AAVE and its new Arc
AAVE Arc is basically an isolated market and sandbox environment for institutions to experience DeFi in its entirety and push it to their clients and users going forward. This way, AAVE intends for people to understand how effective decentralized governance and automated smart control-based execution protocols can be in this time.
Notably, Arc will still be governed by the Aave Governance, but here “whitelisters” play an important role.
They are guardians in the Arc market who provide all KYC and onboarding services to users. Besides, they also maintain the sustainability and security of Arc by keeping a check on what AIP should be approved. By doing so, they make sure it does not hamper the compliance obligations.

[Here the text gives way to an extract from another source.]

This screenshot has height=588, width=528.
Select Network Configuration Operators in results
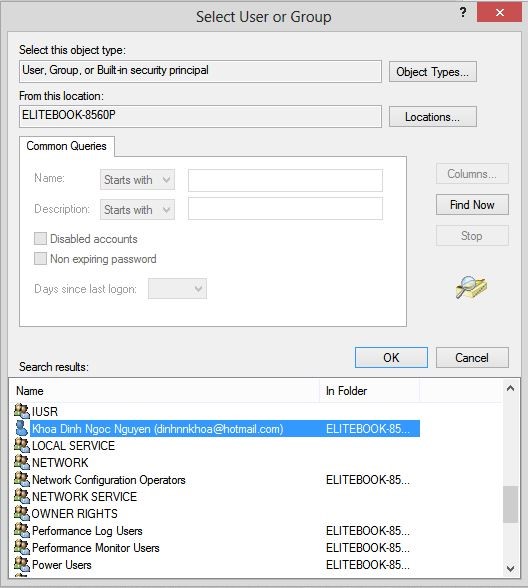(109, 480)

Reportedly, Fireblocks LLC was announced to be the first firm to apply to become a whitelister. It is already a known name thanks to its institutional MPC wallet which supports AAVE V2.
This idea is a big step for AAVE and DeFi in general. Mainly because if the move proves to be a success, we can expect several institutions to create diverse use cases of the technology and help DeFi achieve its purpose.
However, the announcement is yet to have any major effect on the network in any way. AAVE is continuing to perform poorly as the altcoin is still stuck in its two-month-long downtrend wedged structure, marking another 21% drop this month.
This has led to almost 75% of all AAVE investors suffering losses. And, with the crypto’s volatility at its lowest in a long time, the path to recovery is going to be a slow one.
Fortunately, the network continues to have the support of its investors who remain consistently active and keep transactions’ volumes’ averaged around $100 million.